▶ _Task instructions_: Report every line below that contains the word "header", copying each one in full.

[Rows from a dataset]
========================

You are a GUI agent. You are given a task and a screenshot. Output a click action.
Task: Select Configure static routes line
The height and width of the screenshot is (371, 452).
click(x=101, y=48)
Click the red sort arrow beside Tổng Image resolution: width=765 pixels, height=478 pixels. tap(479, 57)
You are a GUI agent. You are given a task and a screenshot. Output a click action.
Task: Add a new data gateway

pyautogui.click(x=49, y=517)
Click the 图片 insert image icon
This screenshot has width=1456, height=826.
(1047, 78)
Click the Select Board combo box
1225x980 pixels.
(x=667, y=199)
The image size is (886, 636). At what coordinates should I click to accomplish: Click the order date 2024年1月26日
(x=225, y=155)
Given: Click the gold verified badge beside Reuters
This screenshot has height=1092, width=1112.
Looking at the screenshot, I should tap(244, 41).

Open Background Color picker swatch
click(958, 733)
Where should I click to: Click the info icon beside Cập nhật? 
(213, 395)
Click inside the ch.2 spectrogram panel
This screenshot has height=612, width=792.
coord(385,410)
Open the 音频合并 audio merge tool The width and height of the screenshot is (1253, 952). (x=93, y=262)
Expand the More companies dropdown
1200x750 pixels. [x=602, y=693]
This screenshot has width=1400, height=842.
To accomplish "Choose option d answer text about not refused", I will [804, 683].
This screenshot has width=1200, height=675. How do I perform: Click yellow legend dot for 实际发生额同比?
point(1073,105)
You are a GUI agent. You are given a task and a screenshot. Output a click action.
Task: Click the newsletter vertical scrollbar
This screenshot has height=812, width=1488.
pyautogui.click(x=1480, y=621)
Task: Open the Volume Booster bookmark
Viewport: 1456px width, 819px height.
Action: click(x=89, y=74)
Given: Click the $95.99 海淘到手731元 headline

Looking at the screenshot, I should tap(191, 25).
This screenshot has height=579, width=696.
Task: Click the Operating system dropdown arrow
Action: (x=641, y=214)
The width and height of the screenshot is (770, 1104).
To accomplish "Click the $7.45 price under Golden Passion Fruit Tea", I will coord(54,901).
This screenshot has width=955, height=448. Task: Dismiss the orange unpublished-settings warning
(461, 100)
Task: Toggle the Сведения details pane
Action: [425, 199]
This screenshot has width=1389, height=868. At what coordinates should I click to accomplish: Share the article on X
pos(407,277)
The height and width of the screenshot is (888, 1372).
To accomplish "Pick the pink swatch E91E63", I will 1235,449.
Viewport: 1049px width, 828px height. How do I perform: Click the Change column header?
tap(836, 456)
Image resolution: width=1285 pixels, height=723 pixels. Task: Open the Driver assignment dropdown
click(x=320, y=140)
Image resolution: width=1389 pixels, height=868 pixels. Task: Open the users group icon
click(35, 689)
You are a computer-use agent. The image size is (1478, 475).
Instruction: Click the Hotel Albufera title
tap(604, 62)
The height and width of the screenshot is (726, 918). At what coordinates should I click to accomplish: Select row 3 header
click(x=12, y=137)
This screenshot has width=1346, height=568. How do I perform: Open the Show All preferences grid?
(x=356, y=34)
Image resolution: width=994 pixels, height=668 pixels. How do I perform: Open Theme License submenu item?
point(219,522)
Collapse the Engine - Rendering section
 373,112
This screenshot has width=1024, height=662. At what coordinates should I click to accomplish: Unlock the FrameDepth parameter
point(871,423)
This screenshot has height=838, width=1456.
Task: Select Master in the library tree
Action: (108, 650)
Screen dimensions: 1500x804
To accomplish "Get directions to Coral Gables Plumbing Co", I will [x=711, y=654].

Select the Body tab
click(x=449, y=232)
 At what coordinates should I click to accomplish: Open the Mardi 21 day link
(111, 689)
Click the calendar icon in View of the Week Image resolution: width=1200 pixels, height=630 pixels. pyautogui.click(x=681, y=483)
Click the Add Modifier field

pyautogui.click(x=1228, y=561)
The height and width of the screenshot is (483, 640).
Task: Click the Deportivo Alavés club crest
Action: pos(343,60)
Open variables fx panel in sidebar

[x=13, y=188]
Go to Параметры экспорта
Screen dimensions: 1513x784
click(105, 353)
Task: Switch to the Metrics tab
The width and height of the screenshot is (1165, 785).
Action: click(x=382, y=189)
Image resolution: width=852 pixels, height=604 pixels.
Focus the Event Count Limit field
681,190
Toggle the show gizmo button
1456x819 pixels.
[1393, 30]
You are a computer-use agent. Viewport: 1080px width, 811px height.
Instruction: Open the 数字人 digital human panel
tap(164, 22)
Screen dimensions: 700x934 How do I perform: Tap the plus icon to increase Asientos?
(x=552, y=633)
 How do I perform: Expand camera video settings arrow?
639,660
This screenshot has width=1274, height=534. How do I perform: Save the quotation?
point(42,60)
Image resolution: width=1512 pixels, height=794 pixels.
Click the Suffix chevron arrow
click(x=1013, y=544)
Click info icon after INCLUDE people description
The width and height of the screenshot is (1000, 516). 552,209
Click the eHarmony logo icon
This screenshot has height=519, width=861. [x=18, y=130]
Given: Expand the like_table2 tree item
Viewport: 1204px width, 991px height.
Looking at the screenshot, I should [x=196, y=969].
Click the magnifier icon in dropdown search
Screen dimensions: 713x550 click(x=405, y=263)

========================

▶ _Solution_:
Viewport: 1049px width, 828px height. How do I perform: Click the Change column header?
The height and width of the screenshot is (726, 918). At what coordinates should I click to accomplish: Select row 3 header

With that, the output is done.